Connecting a Laptop or PC to a Standard TV

2010-10-12 by Jason

I’ve detailed my entertainment setup a little bit before in previous posts and today’s another part of figuring out the puzzle for the perfect system. At one end of the house, I’ve got an HDTV with a PS3 connected. The HDTV can play Xvid files from a USB key or display the video from a PC using its built in VGA connection. The Playstation 3 also assists by playing DVDs/BluRay Discs, streaming Netflix titles, or streaming videos off my computer across the network using the PS3 Media Server.

At the other end of the house, I have a standard definition TV with a Nintendo Wii and a VCR/DVD player connected. I can obviously watch TV, play DVDs, and even stream Netflix with the Wii but I was at a loss for how to easily enable streaming videos from my PC to the TV. With the PC in the center of the house, I wanted to be able to watch both downloaded videos and shows streaming from sites like Fox, ABC, and others. I previously wrote up using DVD Flick to get those downloaded shows on the DVD player but it became tedious and wasteful to burn a DVD each time I wanted to watch a show in the other room.

That brings us to the latest find which is working well and I didn’t realize how much I was missing it. Using the VideoSecu VGA2TV Converter, for under $20 I can adapt the VGA out of my laptop to the RCA input of the TV or VCR. There’s also the option of using the converter’s VGA out or S-Video out.

The converter comes with the three cables it needs: A VGA cable for connecting your laptop to the converter, a single RCA component cable for connecting converter to the TV, and a USB cable that you plug into the laptop and the converter for power. The converter also has a menu that can be used to optimize the picture and two dipswitches to control the output. You want both dipswitches flipped down for most American TVs.

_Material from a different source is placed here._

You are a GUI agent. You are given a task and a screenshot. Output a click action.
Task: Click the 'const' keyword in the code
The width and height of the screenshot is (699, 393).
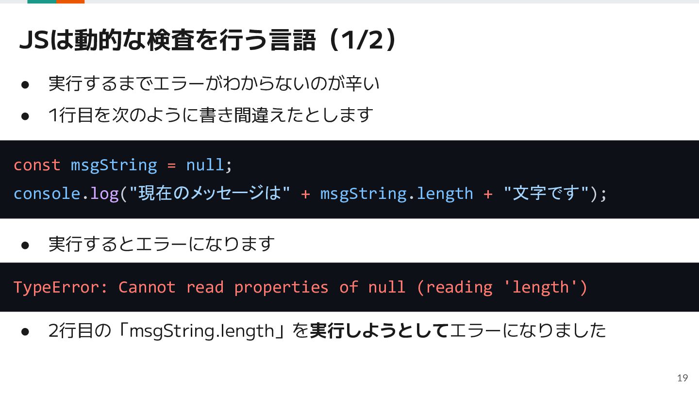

To get the video from laptop to TV is really simple. It follows the same procedure as connecting a projector. For my laptop, I was able to just connect the laptop to the converter and with the TV on the right channel for input, my desktop appeared on the TV and the laptop simultaneously. You can adjust the resolution of the second monitor but I haven’t bothered even though the desktop and text don’t look good because full screen video looks excellent. My wife’s laptop also works with the converter but requires an additional step. After connecting the laptop and converter together, she has to hit the keyboard combination (Fn+F4 for her laptop) to cycle through the options of having the display on just the laptop, just the TV, or both.

The converter only handles getting the video signal from your laptop to the TV. For audio, we can use something else so it’s not just playing through the usually-tinny laptop speakers. My old Sony Vaio laptop had a 3.5mm jack that output to RCA component video, so I previously collected a setup that allowed me to use the headphone jack to output the sound to the TV as well. I was using a male 3.5mm stereo-to-2 female component adapters and then a component cable to connect to the TV. Now, it looks like they’re making cables that take care of all of this for cheap.

Right now, I’m just connecting my laptop each time in order to access the network where videos are stored on other computers in the house or to stream shows in full screen from websites. To optimize the setup a little bit, I’ve been considering getting an HTPC or Nettop with VGA output so I don’t have to connect a computer each time and dedicate the machine to its entertainment responsibilities.